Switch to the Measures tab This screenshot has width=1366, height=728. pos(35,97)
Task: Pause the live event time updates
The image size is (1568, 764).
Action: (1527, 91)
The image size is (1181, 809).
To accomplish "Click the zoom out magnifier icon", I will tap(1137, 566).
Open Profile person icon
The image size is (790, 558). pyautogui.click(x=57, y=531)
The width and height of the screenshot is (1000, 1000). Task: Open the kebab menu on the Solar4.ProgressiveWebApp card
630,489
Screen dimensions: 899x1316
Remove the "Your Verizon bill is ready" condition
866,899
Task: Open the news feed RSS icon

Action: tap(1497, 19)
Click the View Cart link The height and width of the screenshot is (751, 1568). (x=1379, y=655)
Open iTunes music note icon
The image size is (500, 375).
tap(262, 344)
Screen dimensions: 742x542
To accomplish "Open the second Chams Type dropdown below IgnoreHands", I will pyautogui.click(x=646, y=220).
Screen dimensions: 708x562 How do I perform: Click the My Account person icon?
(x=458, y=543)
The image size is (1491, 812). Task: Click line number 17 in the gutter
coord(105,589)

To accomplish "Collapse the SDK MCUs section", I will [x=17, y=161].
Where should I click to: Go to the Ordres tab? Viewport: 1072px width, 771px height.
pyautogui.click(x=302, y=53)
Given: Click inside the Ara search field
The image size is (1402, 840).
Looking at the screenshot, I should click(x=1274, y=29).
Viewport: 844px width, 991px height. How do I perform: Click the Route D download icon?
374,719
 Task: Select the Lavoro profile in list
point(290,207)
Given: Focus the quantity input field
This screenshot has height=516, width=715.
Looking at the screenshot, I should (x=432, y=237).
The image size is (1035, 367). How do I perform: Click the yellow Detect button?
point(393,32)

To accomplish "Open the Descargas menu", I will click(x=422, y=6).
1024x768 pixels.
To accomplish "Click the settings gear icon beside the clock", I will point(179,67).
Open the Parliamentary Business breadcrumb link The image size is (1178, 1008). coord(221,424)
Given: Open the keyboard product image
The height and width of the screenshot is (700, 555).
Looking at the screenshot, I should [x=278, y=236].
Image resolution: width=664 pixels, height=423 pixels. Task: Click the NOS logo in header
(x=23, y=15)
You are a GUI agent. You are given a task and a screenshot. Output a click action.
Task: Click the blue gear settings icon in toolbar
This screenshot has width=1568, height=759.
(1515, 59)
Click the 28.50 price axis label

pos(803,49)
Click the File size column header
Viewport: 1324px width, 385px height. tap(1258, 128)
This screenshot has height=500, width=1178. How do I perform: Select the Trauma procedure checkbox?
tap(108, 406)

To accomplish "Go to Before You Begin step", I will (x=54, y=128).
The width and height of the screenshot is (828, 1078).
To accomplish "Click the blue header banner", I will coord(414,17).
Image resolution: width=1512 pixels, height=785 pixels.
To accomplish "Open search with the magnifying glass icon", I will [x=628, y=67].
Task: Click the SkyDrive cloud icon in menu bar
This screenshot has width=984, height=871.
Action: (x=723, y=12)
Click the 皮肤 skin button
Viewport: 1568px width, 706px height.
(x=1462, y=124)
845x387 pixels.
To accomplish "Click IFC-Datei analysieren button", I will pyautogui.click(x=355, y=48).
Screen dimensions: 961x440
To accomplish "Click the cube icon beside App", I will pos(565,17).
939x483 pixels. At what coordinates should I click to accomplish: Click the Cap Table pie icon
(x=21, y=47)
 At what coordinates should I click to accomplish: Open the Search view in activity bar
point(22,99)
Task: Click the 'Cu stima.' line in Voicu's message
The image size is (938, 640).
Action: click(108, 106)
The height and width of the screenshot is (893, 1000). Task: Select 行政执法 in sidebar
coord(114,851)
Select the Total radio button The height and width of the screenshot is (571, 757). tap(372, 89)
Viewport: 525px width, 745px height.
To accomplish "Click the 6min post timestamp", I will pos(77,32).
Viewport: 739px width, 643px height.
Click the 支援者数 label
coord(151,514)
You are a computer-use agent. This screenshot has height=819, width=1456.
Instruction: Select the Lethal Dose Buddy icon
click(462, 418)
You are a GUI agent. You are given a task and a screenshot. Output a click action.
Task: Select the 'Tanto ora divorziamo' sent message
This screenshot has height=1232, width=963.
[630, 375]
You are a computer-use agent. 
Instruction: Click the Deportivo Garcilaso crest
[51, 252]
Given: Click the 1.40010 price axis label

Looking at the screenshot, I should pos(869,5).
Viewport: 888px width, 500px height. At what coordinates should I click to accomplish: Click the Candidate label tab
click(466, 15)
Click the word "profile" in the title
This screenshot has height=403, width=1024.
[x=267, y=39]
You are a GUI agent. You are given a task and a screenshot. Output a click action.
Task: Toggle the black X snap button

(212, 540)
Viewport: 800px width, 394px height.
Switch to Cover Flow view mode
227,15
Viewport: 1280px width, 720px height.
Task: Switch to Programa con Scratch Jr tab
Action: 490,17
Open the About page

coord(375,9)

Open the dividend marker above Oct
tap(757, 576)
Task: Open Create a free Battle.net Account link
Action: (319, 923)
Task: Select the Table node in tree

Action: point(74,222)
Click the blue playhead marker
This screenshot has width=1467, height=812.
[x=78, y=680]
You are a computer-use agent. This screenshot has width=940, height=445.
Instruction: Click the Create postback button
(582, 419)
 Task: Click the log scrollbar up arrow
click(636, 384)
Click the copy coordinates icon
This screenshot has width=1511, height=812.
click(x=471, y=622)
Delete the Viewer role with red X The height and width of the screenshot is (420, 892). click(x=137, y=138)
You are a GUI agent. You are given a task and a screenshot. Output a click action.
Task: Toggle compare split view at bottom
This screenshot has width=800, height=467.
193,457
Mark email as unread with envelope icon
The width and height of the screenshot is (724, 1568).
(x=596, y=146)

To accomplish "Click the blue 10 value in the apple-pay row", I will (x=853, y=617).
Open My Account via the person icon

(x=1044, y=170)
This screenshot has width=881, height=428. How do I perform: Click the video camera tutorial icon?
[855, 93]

_WORK REQUEST_.
All lines in the entries above that include "with" should be found and copied.

_ANSWER SPACE_.
To accomplish "Open search with the magnifying glass icon", I will [x=628, y=67].
Delete the Viewer role with red X The height and width of the screenshot is (420, 892). click(x=137, y=138)
Mark email as unread with envelope icon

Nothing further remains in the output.